I don't see what the problem is. You've found the homogeneous representation for the line, which is u. The corresponding equation for the line is, for any third point P = (X, Y, W), that u \cdot P = 0, is it not?
 
Muphrid said:
I don't see what the problem is. You've found the homogeneous representation for the line, which is u.
As I stated, I want to find the same result using elementary algebra and not matrix operations such as determinants. It may be a full page of lines so you may want to do it by hand and attach an image of the page. As good as I am in algebra, I'm doing something fundamentally wrong. I start with two equations:
L1: aX1 +bY1 +cW1 = 0 and
L2: aX2 +bY2 +cW2 = 0
(And maybe that's the wrong starting point.)

Because the points are on a line I can set them equal to each other, collect terms and then solve for a, then b, and finally c. But I don't get the answer of the determinant method.

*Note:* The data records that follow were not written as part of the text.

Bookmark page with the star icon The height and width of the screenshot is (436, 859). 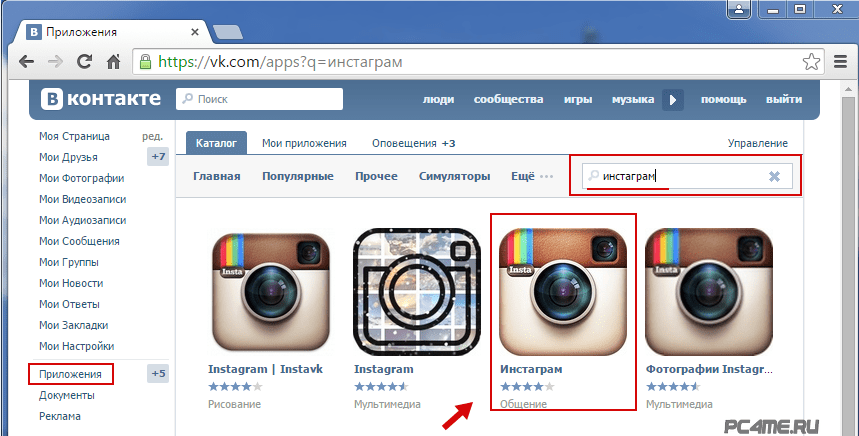(x=811, y=61)
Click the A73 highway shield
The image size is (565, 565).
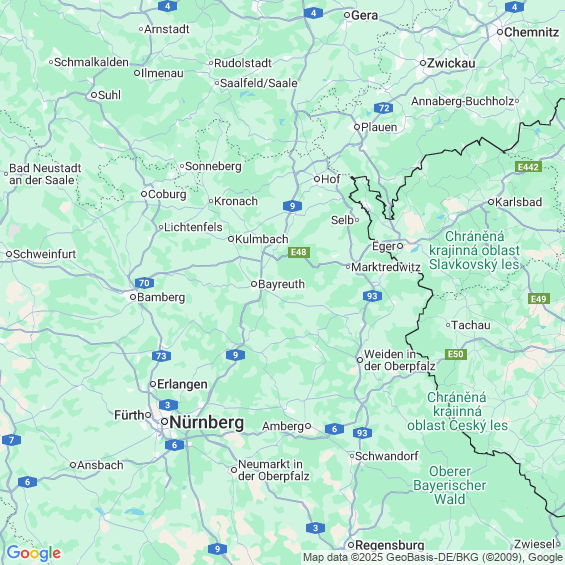[161, 356]
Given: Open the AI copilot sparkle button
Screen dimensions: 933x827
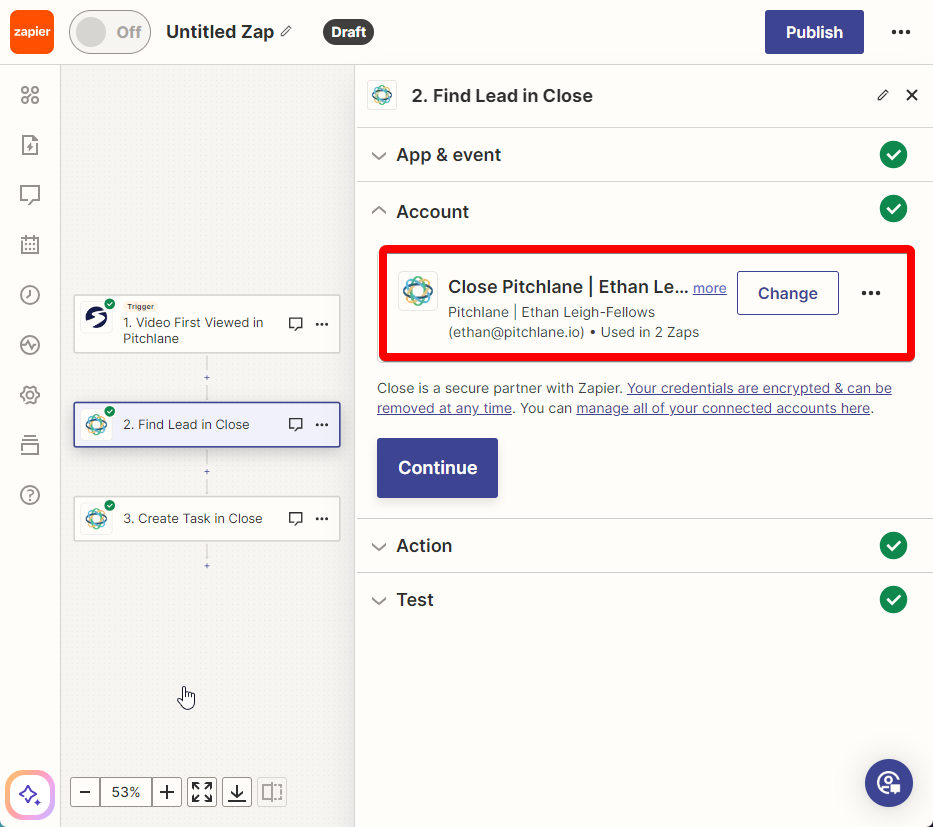Looking at the screenshot, I should click(30, 795).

a(X1-X2) + b(Y1-Y2) + c(W1-W2) =0
a=[-b(Y1-Y2) - c(W1-W2)]/(X1-X2)

Now take this value for a and plug it into L1, then solve for b, etc.
 
Because of homogeneity, you should have a degree of freedom to choose one of either a,b,c and set one to a convenient number. The usual choice would be c=1. This should give you the third equation needed to make the system solvable. Otherwise, you have 2 equations and 3 unknowns, and that's kinda silly.
 
Muphrid said:
Because of homogeneity, you should have a degree of freedom to choose one of either a,b,c and set one to a convenient number. The usual choice would be c=1. This should give you the third equation needed to make the system solvable. Otherwise, you have 2 equations and 3 unknowns, and that's kinda silly.
My question stands. If its silly, don't reply.
 
I pointed out you need a third equation to pin down the values of all three variables a,b,c. If that doesn't fix your problem, then please elaborate what your "wrong turn" is. I do not think solving this problem for you will be productive. You haven't even really described what hangup you're having in working out the algebra and solving the system by hand.